** PROVIDED RECORDS **
::::::::
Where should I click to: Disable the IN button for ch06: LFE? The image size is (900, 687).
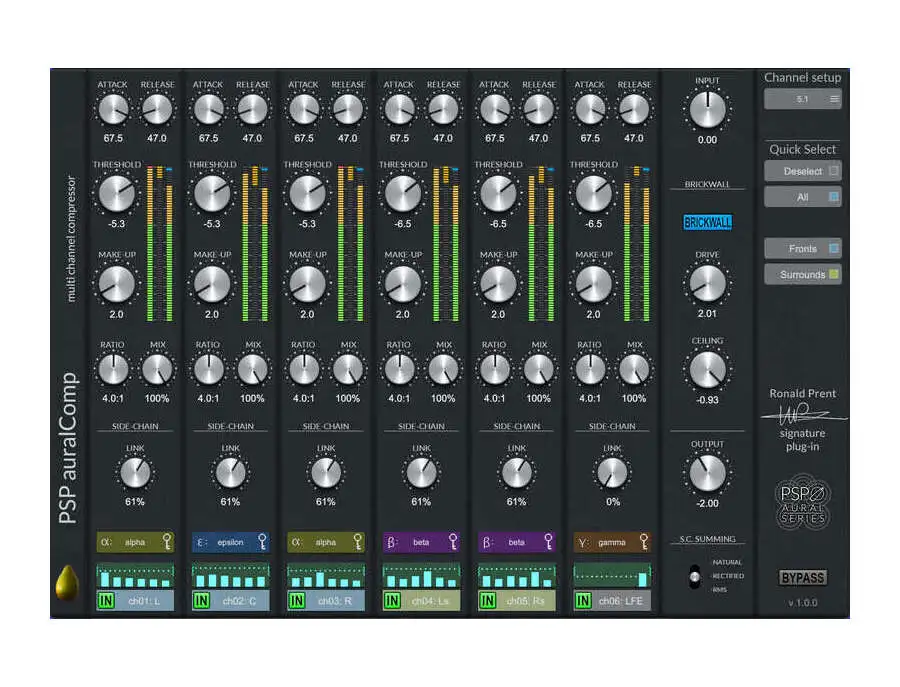(x=584, y=601)
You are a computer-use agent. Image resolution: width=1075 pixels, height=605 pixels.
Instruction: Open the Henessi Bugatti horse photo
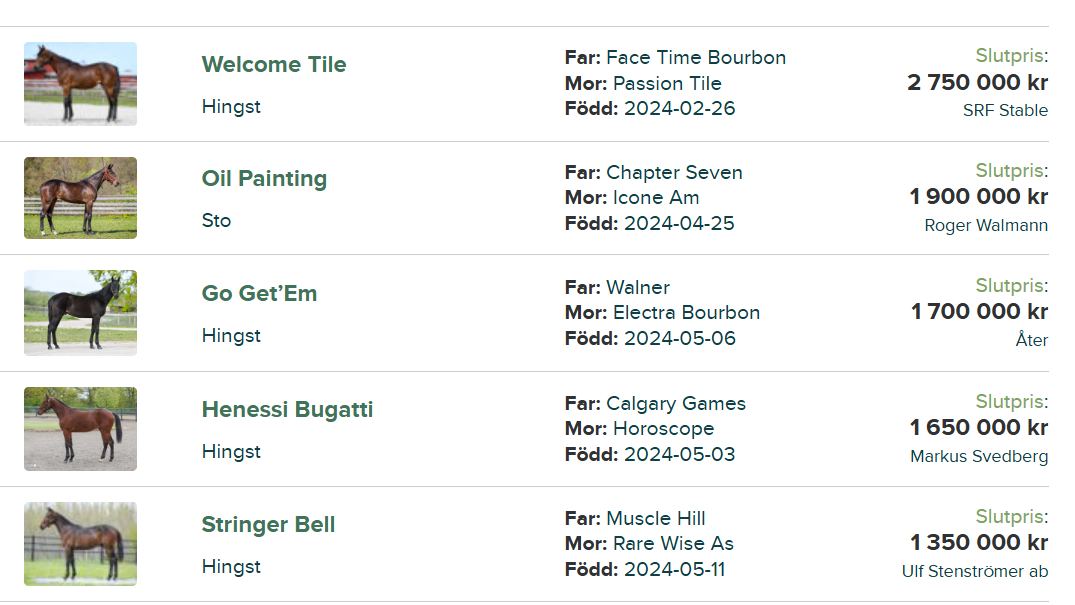(80, 429)
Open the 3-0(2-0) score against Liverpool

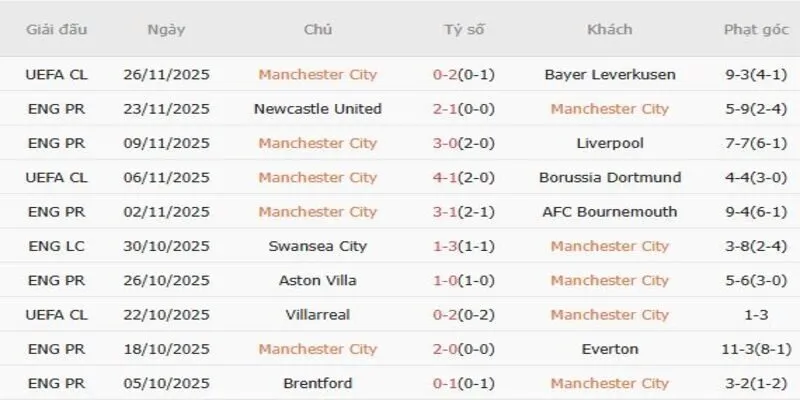click(464, 143)
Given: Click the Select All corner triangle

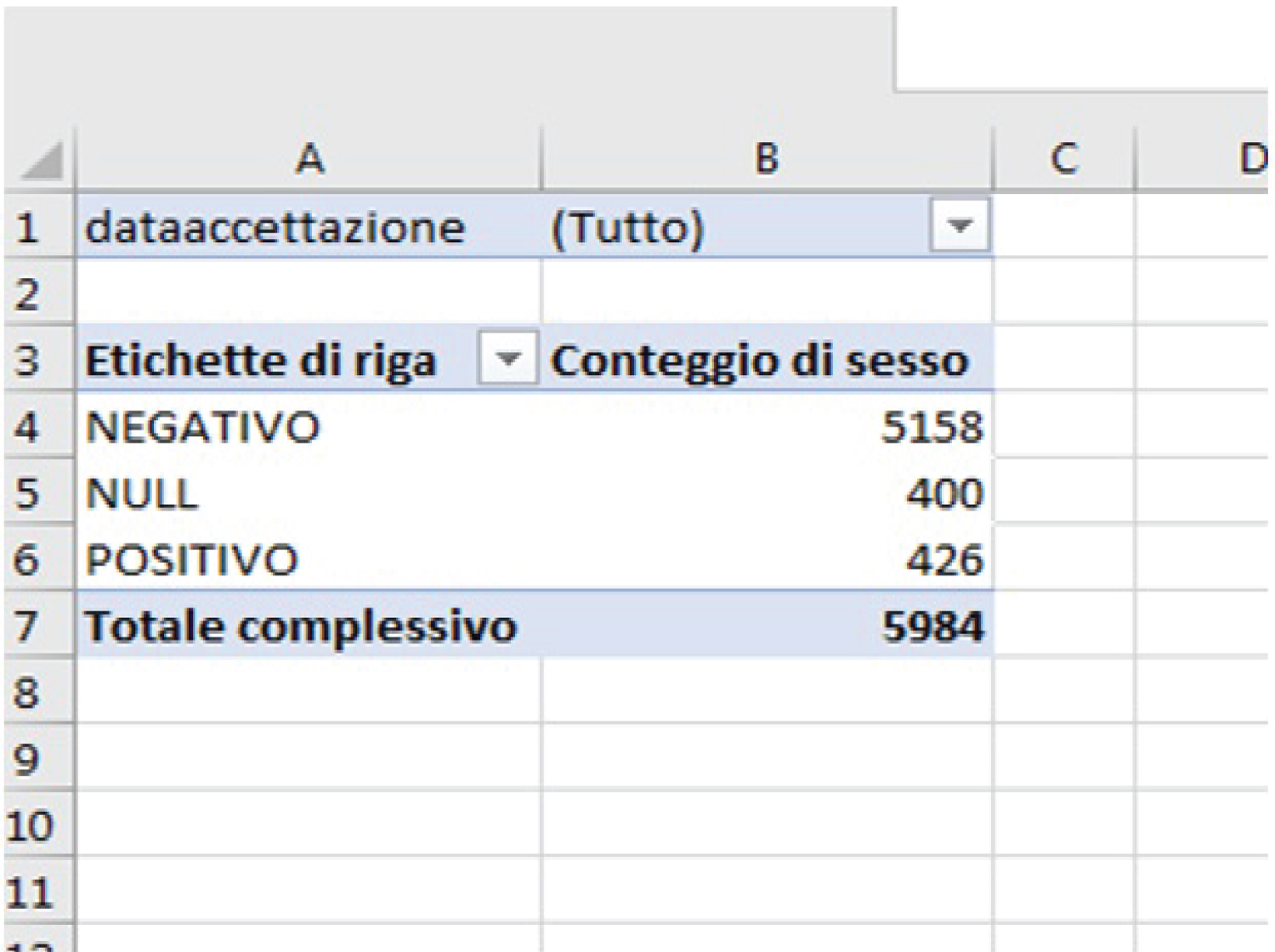Looking at the screenshot, I should click(41, 161).
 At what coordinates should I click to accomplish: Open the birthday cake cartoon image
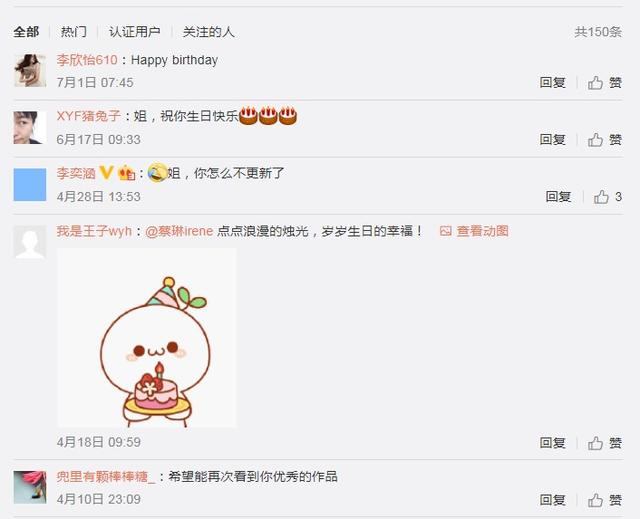(x=147, y=338)
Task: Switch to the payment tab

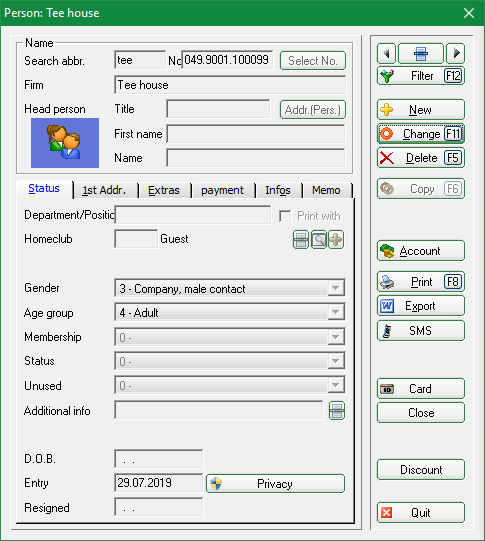Action: point(222,190)
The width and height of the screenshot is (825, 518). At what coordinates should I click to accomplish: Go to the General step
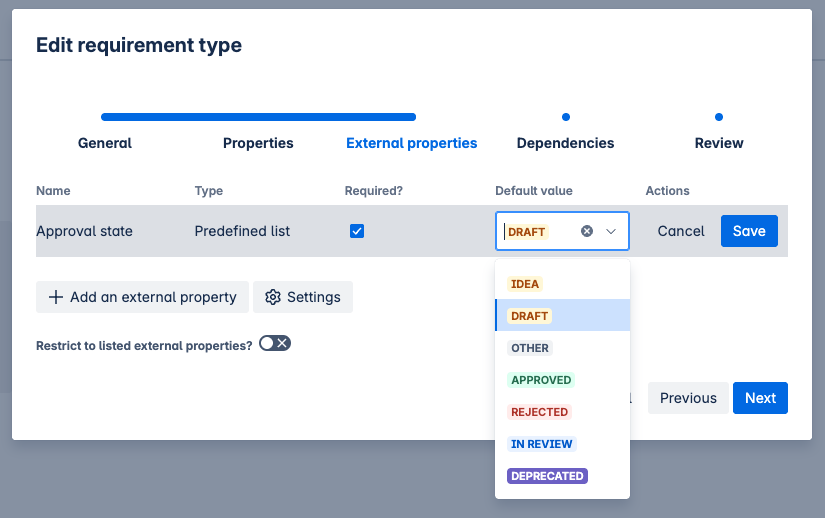(105, 143)
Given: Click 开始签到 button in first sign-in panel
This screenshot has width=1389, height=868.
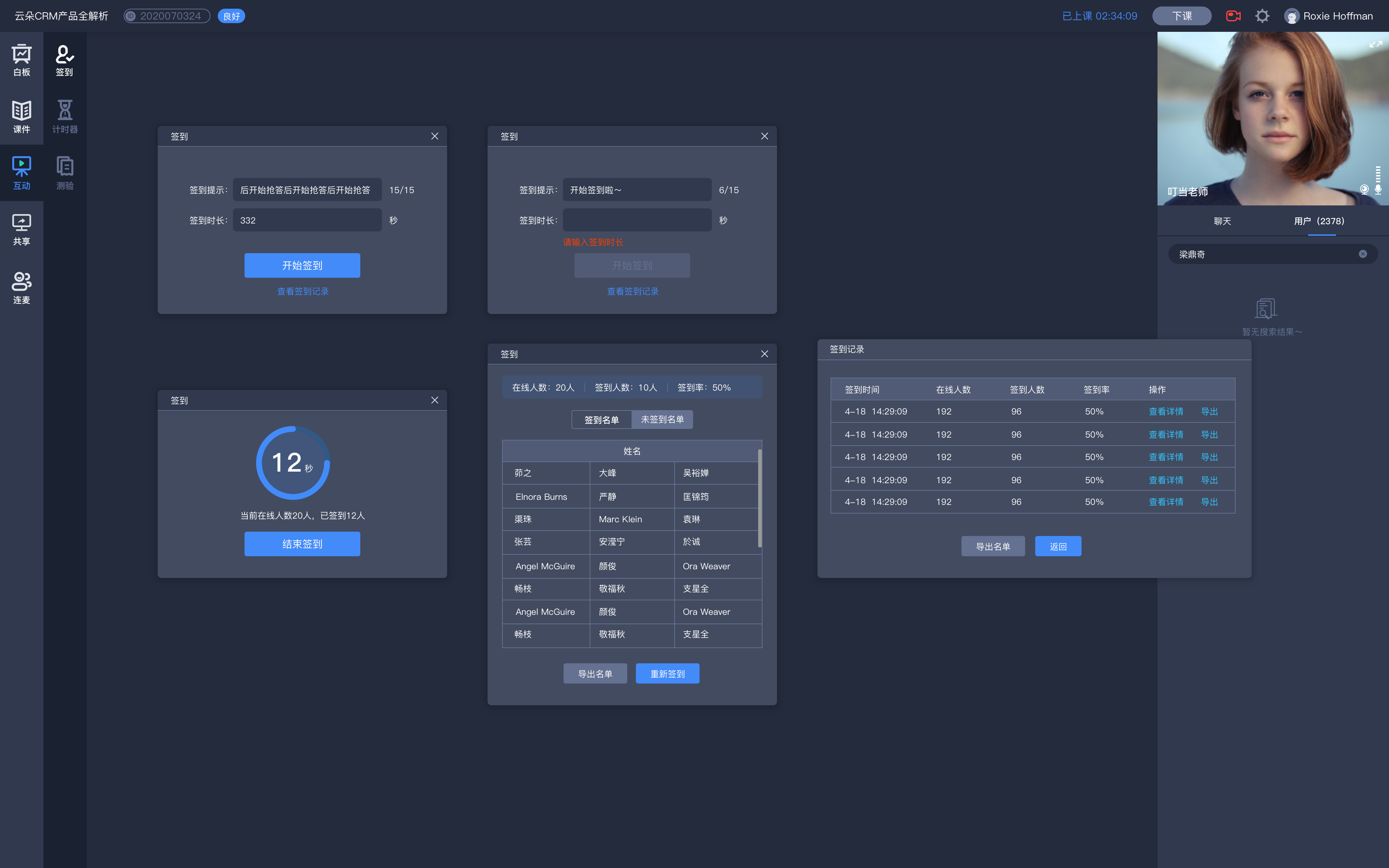Looking at the screenshot, I should tap(302, 265).
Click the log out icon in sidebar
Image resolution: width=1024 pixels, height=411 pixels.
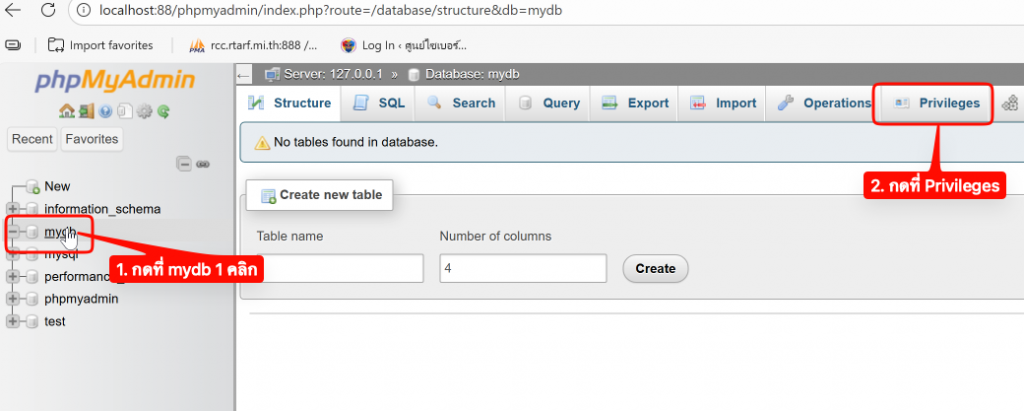click(85, 111)
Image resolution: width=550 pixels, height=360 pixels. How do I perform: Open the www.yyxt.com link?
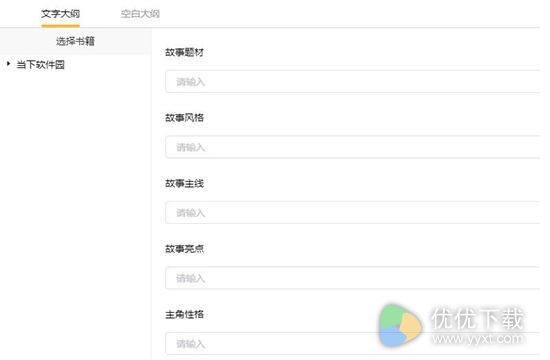click(x=477, y=339)
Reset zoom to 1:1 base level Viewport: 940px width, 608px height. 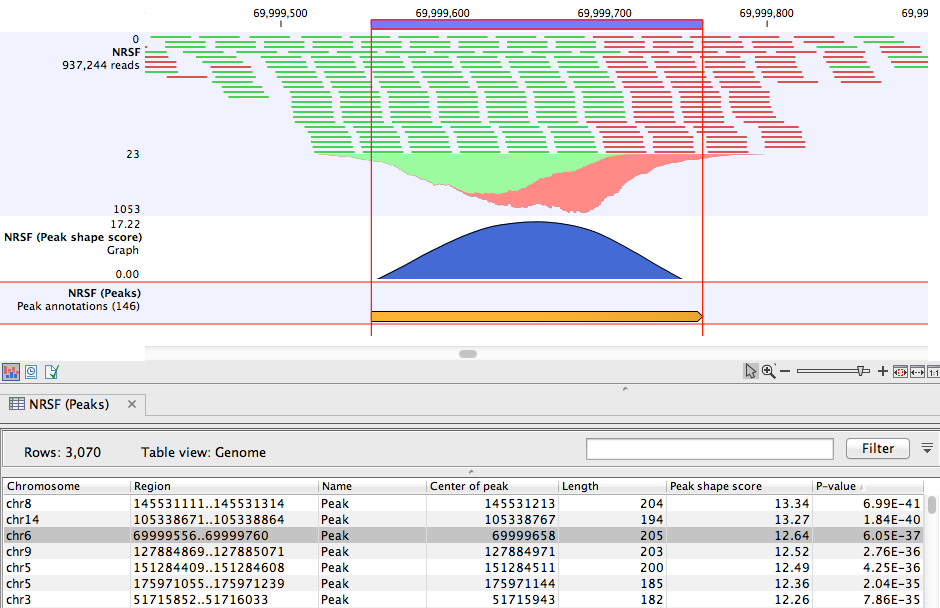(x=933, y=371)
::::::::
** WORK ITEM **
Give back exactly the lines from the first line of the data through the line with "Click the log out icon in sidebar", pictures excluded.

** WRITTEN REPLY **
Where should I click to: Disable the IN button for ch06: LFE? The image size is (900, 687).
(x=584, y=601)
You are a computer-use agent. Image resolution: width=1075 pixels, height=605 pixels.
Instruction: Open the Henessi Bugatti horse photo
(80, 429)
Open the 3-0(2-0) score against Liverpool

click(464, 143)
Given: Click the Select All corner triangle

Looking at the screenshot, I should click(41, 161).
 At what coordinates should I click to accomplish: Open the birthday cake cartoon image
(x=147, y=338)
Task: Switch to the payment tab

Action: point(222,190)
The width and height of the screenshot is (825, 518). At what coordinates should I click to accomplish: Go to the General step
(105, 143)
Given: Click 开始签到 button in first sign-in panel
This screenshot has width=1389, height=868.
Looking at the screenshot, I should tap(302, 265).
Click the log out icon in sidebar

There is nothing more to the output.